** Task item **
Filter by the string "accomplish": return the lines of the material that contain it.

** Data records **
◆ ◆ ◆ ◆ ◆ ◆ ◆

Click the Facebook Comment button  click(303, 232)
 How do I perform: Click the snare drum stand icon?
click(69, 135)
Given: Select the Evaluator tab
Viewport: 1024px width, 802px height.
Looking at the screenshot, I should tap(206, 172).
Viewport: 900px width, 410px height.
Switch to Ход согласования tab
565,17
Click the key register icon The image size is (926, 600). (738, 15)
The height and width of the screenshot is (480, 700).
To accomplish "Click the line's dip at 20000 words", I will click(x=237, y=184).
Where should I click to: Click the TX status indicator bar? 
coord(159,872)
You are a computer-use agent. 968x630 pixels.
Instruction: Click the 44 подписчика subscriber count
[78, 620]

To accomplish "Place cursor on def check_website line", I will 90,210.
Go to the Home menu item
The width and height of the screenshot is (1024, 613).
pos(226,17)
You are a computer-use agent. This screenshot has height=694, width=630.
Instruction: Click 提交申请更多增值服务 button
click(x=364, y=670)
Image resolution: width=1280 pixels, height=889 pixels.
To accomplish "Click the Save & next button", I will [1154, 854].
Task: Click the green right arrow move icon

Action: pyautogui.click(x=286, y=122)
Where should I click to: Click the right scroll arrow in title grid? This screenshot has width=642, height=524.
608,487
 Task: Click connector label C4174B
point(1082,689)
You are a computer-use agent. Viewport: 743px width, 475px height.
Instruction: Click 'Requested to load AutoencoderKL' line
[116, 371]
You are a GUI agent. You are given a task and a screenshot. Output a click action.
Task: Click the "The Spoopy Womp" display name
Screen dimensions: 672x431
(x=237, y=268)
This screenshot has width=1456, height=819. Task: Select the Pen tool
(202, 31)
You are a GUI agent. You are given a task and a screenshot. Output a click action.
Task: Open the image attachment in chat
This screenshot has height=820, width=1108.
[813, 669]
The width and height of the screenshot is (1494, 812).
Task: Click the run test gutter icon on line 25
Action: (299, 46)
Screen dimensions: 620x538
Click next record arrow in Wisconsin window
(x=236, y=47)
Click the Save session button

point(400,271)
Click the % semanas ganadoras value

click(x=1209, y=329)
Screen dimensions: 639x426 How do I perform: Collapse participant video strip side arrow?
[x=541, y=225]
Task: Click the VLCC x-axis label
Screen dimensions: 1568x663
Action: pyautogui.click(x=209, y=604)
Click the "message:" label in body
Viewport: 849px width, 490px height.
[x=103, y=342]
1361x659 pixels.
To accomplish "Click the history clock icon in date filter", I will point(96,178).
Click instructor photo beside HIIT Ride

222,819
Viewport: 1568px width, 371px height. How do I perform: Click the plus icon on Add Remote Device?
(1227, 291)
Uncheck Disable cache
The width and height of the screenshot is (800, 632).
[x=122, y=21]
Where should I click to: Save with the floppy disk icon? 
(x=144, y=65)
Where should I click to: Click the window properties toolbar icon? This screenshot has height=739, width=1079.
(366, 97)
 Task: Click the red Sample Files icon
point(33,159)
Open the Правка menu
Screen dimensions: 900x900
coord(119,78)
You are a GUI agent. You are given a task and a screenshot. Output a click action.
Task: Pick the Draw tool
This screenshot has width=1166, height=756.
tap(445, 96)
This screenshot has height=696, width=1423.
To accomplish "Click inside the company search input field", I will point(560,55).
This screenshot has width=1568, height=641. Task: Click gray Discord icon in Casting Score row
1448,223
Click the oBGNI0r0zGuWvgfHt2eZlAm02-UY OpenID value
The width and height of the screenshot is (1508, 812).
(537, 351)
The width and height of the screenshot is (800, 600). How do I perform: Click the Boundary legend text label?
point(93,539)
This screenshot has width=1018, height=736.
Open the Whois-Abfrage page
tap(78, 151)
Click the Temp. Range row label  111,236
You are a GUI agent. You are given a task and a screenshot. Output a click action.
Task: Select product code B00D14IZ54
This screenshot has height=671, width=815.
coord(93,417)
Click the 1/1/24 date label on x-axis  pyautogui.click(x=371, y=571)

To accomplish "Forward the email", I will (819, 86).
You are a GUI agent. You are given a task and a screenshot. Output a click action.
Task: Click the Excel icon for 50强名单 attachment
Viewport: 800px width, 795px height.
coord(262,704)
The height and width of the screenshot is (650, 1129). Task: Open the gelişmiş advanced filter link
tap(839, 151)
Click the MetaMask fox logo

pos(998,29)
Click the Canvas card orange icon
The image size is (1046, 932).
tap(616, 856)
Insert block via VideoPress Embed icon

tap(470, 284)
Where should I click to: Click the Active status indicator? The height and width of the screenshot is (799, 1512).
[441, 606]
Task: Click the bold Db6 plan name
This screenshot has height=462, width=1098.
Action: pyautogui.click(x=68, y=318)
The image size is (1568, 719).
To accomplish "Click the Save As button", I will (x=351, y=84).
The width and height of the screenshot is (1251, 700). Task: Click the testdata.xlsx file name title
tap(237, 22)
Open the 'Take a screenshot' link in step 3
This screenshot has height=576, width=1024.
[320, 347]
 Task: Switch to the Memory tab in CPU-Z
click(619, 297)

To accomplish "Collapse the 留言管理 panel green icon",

◆ ◆ ◆ ◆ ◆ ◆ ◆

** Result for this task **
To accomplish "Click the line's dip at 20000 words", I will click(x=237, y=184).
To accomplish "Place cursor on def check_website line", I will 90,210.
To accomplish "Click the Save & next button", I will [1154, 854].
To accomplish "Click the history clock icon in date filter", I will point(96,178).
To accomplish "Click inside the company search input field", I will point(560,55).
To accomplish "Forward the email", I will (819, 86).
To accomplish "Click the Save As button", I will (x=351, y=84).
To accomplish "Collapse the 留言管理 panel green icon",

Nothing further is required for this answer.